Local News
August 28, 2014

Backyard chicken coops (farm not required)

Backyard chicken coops (farm not required)

By Carolyn Dean

If you’re a observant neighbor, you may have noticed a few more backyard chicken coops in your community recently. The ability to raise chickens that produce fresh organic eggs in a relatively small space is enough for many to have taken the plunge.  With good care, minimal cost and space, local families are able to raise a small chicken flock in their backyard!

Getting started raising chickens can be a fun and educational experience for the whole family.

The first step to take before purchasing a backyard flock is to set up a chicken coop.  Many Vermonters design and build their own coops or transform old tree houses or doghouses into one, but for those who are less handy, coops and runs can be purchased at local feed stores.
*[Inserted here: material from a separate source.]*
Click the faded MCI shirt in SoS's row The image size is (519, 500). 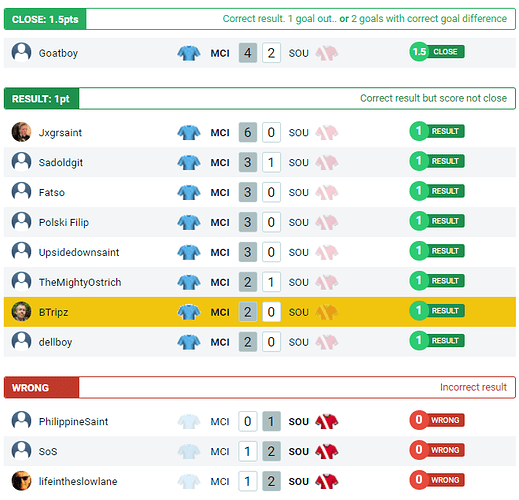coord(189,451)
Next, spend time researching the breed andtemperament of chicken that will best suite your lifestyle and location. For instance, heavier breeds do better in colder climates and are more docile than others. Some breeds are notorious for being broody and will try to incubate their eggs. While all of these characteristics are generalized by breed, each chicken has its own unique personality, of course. For first timers, experts usually recommend starting with two chickens. (They will each lay approximately an egg a day.)

Deciding on a chicken breed and a coop are probably the most difficult choices when getting started. The remaining essentials include daily fresh water and feed, bedding such as pine shavings or straw in the colder months, a safely secured heat source, and weekly cleanings.

When taking care for your animals it is important to think of the external forces that can affect your flock. Predators and weather can decimate a flock if chickens are not properly protected.

With their nesting boxes ready, keep a careful eye on hens 24 weeks old. While it varies, most hens will start laying around this age. But be patient! Rushing the girls with layer feed while they are still young  is not recommended.

The surprise of that very first egg is oh so exciting!